INSTRUCTIONS FOR THE TASK:
Copy out nothing but the lines from the one holding "The height and" through the end of the entries below, exactly as written and without the pictures.

[Records from a collection]
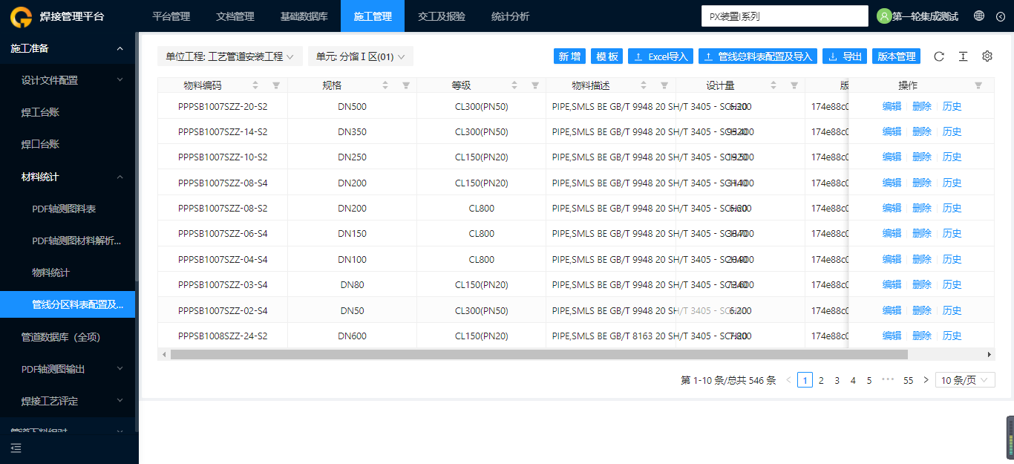Click the sort arrows in 等级 column
Viewport: 1014px width, 464px height.
pos(514,85)
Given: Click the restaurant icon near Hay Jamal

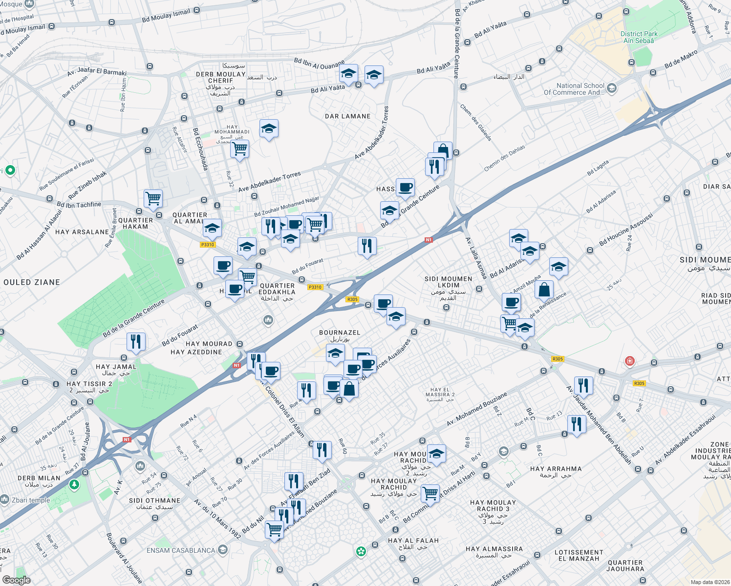Looking at the screenshot, I should click(136, 341).
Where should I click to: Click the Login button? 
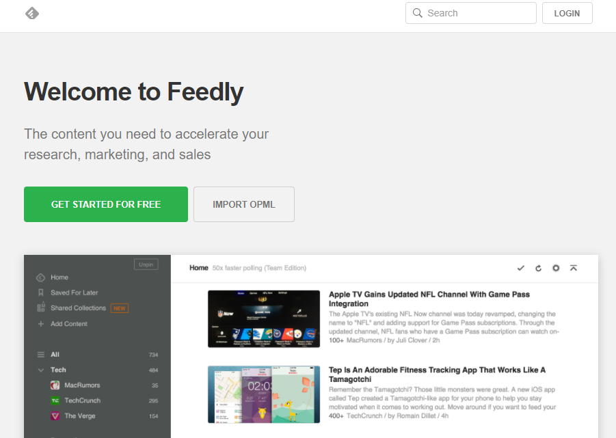click(567, 13)
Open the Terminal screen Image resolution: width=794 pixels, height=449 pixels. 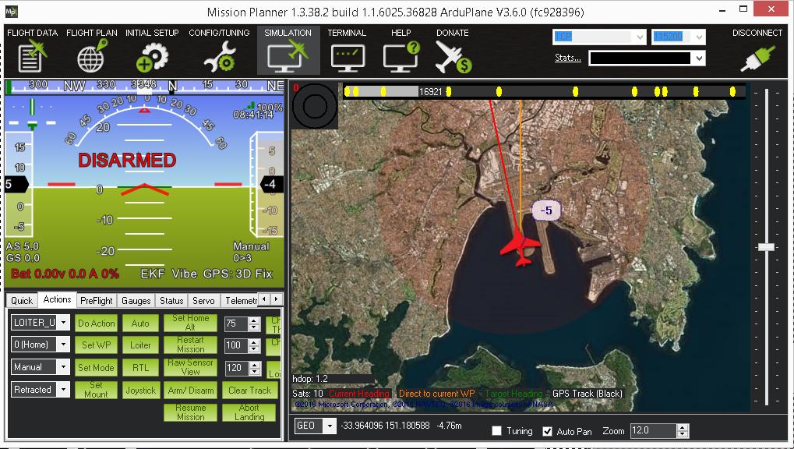point(347,53)
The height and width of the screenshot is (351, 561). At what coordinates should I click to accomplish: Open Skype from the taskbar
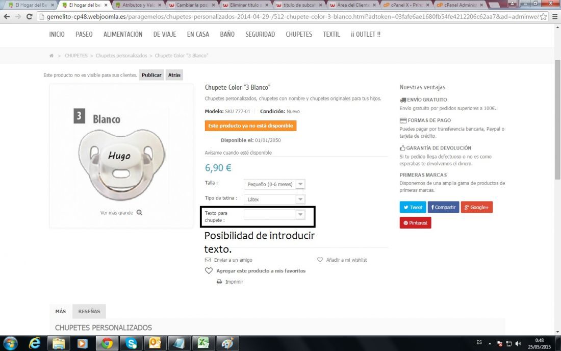point(131,343)
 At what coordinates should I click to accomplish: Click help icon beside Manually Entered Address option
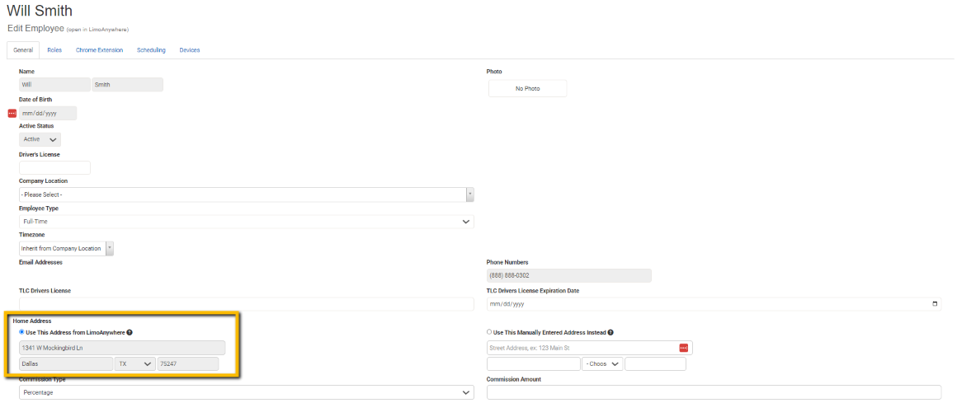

TASK OUTPUT:
The height and width of the screenshot is (351, 561). At what coordinates should I click to accomplish: Open Skype from the taskbar
point(131,343)
 At what coordinates should I click to accomplish: Click help icon beside Manually Entered Address option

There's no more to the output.